Avant cette crise du nord et notre (nous enseignant, élèves-maitres, administration de l’IFM Hégire de Tombouctou) fuite en avant vers Bamako, la correction était bien intéressante car en plus des frais de séjour, nous profitions d’une somme forfaitaire pour le transport (des mois après hein !). Mais notre déception a été grande de constater en juillet dernier que la décision de relocalisation de notre établissement à Bamako nous privait de ce que nous voyions comme des avantages. Quelle frustration de voir ceux qui viennent de Kati en profiter, mais c’est le Mali… tout s’y fait et se cautionne. Cette année, mon jeune collègue qui en est à sa première correction a bien haussé la voix en répétant «  et ceux qui viennent de Tombouctou ! ». Silence. Pas une réplique. Sa voix a bien résonnée, emplissant la salle. Les agents du CECE chargés de cette besogne s’en sont allés sans lui répondre. «  Cela veut dire que c’est une cause perdue Birma ! Ils t’entendent bien,  c’était pareille l’année dernière » lui dis-je.

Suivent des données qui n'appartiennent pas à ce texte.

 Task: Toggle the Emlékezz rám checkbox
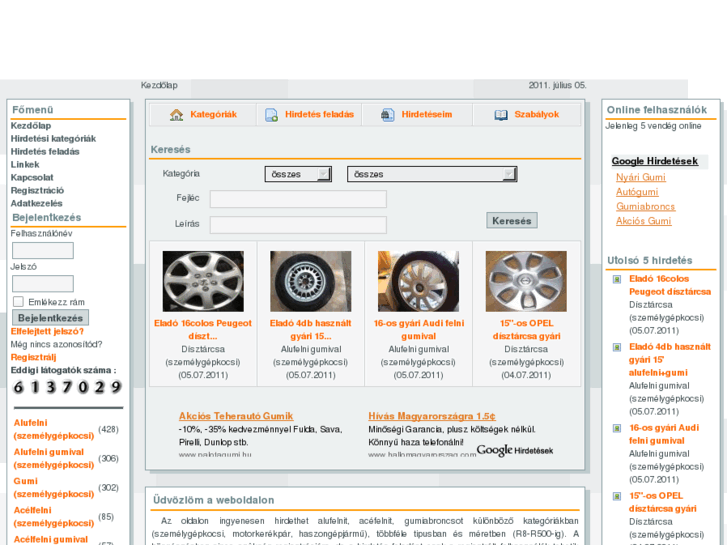[18, 301]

Je suis bien professeur de psychopédagogie, mais j’ai toujours été de la commission LMP (législation scolaire et morale professionnelle)-philosophie-ECM (éducation civique et morale). Ces deux dernières années il faut reconnaitre que le nombre des correcteurs a bien augmenté, faisant fondre nos gains comme peau de chagrin.

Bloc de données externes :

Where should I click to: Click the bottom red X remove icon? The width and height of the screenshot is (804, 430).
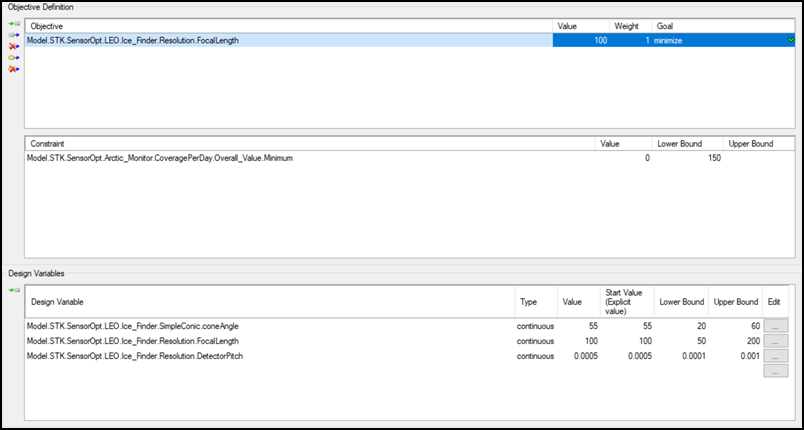pos(14,69)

Les sujets de cette année même certains de philosophie, cadrent plutôt avec l’actualité.  « La religion ne peut-elle se propager que par la violence ? »,  « Nous sommes responsables de nos actes mais pas du destin », bien qu’il y ait eu les sempiternelles sujets sur la relation philosophie-religion-science société-pensée.

Les sujets de législation scolaire et Morale professionnelle LMP, s’articulent autour du comportement adéquat pour un enseignant, soit à l’école, en société, avec son employeur, ses droits, ses devoirs… Le sujet 2 de l’examen de passage de la 2ème à la 3ème année de l’IFM hégire s’intitulait : « la législation scolaire constitue un guide pour l’enseignant » explique cette pensée et donne des exemples dans la vie de l’enseignant permettant de l’illustrer.

Sujet bien abordable dirait qui connait le contenu du cours que nous avons vu en classe. Mais je suis bien désolée de vous dire que mes élèves ne pourront pas  bien le traiter car ils se buteront à des mots qui sont bien ‘’durs ‘’ pour leur niveau en français.  Il  s’agit de « guide » et « illustrer » les mots clés du sujet.

Le système ne me permet même pas d’avoir à corriger leurs copies d’examens, mais il faudrait bien expliquer aux autres correcteurs les difficultés que mes élèves ont en français (en arabe aussi d’ailleurs, les élèves maliens ont tous des difficultés dans tous les domaines conséquence d’un niveau bas qui ne cesse de s’affaisser.

Le sujet1 des élèves en passage en 3ème année généraliste  niveau DEF  évoque la conscience professionnelle chez l’enseignant qui serait le résultat d’un certain nombre de critères que l’élève-maitre doit décrire et donner les critères.

L’Education Civique et Morale ECM s’articule, lui, autour de la démocratie, la dictature,  la patrie, la nation, la famille, la corruption, les obstacles au développement, la liberté, la justice, la tolérance…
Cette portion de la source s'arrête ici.